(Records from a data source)
==================================================
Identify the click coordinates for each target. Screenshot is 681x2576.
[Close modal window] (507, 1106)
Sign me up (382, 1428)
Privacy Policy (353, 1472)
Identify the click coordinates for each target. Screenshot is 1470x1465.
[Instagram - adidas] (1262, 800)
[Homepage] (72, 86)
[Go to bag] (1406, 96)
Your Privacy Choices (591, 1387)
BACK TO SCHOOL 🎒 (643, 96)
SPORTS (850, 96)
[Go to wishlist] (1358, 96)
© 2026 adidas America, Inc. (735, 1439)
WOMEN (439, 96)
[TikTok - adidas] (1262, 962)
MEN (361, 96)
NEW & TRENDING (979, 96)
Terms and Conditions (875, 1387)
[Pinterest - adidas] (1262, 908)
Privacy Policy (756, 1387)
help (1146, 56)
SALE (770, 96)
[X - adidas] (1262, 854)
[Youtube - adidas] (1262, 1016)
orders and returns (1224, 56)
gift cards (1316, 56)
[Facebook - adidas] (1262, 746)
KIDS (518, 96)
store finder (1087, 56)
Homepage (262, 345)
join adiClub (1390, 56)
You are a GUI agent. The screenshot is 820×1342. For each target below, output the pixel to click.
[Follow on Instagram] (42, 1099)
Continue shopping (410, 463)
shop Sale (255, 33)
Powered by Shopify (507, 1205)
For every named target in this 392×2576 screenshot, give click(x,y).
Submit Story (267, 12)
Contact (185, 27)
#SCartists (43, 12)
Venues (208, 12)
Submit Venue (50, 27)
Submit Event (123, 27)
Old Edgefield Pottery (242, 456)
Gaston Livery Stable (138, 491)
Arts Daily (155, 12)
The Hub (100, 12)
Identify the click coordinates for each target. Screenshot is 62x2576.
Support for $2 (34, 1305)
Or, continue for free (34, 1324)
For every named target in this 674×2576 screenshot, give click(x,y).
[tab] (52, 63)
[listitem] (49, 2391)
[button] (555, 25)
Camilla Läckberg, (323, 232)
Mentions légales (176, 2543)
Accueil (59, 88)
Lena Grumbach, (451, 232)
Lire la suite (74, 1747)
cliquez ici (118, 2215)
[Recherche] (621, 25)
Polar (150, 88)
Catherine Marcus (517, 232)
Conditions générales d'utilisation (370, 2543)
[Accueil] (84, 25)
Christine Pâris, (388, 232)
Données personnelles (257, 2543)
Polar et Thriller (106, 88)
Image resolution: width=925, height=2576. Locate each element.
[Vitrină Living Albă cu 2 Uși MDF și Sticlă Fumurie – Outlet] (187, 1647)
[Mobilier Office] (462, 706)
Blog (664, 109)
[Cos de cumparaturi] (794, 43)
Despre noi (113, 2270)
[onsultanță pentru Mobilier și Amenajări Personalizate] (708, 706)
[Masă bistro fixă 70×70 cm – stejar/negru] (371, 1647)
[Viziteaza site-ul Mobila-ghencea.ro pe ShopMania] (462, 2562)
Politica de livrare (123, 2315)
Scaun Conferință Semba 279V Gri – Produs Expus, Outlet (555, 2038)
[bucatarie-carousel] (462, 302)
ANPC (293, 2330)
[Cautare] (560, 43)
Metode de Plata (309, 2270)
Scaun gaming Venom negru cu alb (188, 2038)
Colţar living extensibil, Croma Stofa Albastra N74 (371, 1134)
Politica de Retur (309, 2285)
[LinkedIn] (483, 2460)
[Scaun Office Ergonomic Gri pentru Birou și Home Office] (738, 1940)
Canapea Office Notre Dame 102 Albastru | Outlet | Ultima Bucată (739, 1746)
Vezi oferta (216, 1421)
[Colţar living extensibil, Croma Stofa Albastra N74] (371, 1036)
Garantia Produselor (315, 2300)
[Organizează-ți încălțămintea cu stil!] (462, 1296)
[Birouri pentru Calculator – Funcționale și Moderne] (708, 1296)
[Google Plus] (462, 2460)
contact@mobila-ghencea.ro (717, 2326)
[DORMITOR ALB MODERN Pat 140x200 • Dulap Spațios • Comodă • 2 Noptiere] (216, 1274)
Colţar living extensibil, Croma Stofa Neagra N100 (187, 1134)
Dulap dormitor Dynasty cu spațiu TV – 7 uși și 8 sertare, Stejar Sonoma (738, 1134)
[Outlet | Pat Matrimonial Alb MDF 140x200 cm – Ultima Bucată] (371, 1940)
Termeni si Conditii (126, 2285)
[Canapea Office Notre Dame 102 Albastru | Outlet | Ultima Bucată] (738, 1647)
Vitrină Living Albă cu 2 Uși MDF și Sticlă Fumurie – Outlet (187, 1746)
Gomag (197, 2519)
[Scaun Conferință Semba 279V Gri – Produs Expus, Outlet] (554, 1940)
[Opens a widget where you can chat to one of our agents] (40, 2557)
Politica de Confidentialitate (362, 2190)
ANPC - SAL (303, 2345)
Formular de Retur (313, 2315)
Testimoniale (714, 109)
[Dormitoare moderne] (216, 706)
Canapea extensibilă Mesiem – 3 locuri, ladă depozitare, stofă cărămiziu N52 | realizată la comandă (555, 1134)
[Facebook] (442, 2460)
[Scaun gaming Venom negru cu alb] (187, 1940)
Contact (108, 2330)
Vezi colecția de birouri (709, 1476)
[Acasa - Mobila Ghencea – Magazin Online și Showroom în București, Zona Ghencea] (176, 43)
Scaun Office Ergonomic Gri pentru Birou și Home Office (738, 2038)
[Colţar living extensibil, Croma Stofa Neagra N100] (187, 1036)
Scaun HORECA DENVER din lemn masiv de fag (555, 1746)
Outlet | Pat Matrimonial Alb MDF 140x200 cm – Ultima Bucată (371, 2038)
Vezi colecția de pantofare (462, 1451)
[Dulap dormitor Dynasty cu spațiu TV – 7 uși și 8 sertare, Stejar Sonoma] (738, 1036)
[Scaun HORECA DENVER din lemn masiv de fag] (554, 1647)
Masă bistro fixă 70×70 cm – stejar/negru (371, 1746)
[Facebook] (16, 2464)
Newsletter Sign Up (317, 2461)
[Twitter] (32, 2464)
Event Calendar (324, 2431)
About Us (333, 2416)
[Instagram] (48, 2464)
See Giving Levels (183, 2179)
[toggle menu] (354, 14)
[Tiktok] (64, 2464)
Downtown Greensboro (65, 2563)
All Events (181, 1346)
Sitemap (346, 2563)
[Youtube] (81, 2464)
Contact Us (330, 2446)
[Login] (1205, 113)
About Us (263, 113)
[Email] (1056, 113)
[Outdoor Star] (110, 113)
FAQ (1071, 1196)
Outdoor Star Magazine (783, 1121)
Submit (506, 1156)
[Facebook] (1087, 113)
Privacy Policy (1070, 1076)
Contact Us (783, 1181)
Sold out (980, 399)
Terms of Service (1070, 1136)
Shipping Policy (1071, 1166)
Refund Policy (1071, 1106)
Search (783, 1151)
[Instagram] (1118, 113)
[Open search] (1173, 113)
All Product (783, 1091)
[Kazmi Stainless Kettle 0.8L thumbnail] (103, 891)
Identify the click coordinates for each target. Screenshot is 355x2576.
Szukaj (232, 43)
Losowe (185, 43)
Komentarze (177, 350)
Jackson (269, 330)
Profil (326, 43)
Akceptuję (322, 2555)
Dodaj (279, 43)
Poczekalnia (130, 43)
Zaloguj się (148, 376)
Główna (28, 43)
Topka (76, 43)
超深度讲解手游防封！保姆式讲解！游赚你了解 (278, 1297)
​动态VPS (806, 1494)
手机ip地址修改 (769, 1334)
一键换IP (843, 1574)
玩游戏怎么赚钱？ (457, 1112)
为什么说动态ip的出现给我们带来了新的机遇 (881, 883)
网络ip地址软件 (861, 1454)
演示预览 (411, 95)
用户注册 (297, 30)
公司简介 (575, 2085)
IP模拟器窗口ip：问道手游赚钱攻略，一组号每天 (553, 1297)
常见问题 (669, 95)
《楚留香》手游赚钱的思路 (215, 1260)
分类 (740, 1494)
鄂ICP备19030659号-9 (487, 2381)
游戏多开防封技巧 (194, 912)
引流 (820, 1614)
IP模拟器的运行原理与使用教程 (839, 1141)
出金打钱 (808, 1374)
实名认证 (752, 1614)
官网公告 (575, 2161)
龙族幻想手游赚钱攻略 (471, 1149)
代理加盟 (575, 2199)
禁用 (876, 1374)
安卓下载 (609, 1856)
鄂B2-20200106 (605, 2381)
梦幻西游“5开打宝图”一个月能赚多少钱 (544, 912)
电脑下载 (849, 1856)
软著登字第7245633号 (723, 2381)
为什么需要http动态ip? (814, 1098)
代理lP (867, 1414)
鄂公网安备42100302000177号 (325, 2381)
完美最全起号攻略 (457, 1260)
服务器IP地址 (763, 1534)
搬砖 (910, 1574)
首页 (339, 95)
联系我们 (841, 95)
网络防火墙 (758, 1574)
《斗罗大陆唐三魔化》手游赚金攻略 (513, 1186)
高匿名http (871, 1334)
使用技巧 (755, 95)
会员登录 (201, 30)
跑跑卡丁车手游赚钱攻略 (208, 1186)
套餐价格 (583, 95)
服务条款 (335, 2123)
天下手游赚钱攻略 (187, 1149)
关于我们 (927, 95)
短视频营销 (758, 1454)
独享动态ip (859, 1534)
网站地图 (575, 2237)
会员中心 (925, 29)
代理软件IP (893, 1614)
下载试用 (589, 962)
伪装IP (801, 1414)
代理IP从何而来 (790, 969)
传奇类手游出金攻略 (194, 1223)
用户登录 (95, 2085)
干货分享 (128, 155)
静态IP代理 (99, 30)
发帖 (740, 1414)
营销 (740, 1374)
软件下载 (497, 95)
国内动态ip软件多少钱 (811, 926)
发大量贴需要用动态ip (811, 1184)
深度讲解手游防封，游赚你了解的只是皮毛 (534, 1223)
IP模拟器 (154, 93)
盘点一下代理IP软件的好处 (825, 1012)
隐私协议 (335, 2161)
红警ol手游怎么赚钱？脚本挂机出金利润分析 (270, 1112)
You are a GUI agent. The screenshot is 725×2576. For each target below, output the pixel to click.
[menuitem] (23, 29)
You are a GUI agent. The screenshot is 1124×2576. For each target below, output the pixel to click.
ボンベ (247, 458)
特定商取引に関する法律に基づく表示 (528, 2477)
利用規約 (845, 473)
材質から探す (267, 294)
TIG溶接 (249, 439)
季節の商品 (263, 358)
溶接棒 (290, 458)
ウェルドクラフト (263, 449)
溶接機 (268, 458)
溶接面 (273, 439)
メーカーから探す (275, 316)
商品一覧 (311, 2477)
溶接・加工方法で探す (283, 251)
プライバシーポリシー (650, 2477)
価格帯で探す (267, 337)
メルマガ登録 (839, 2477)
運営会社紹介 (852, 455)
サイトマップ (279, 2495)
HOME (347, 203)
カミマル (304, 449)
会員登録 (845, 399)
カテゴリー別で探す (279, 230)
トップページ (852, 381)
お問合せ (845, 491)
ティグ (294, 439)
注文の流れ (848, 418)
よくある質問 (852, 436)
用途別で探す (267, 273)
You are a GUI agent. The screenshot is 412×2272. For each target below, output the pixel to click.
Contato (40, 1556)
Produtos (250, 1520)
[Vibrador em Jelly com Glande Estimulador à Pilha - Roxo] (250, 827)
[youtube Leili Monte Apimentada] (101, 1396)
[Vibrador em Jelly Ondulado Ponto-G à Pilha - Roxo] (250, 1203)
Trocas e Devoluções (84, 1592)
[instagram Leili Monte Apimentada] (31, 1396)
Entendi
==================================================
◆ **Your objective**: Reproduce exactly the lines from the beginning of the entries above up to and including the line that contains "Terms and Conditions (875, 1387)".

◆ **Your response**:
Identify the click coordinates for each target. Screenshot is 681x2576.
[Close modal window] (507, 1106)
Sign me up (382, 1428)
Privacy Policy (353, 1472)
Identify the click coordinates for each target. Screenshot is 1470x1465.
[Instagram - adidas] (1262, 800)
[Homepage] (72, 86)
[Go to bag] (1406, 96)
Your Privacy Choices (591, 1387)
BACK TO SCHOOL 🎒 (643, 96)
SPORTS (850, 96)
[Go to wishlist] (1358, 96)
© 2026 adidas America, Inc. (735, 1439)
WOMEN (439, 96)
[TikTok - adidas] (1262, 962)
MEN (361, 96)
NEW & TRENDING (979, 96)
Terms and Conditions (875, 1387)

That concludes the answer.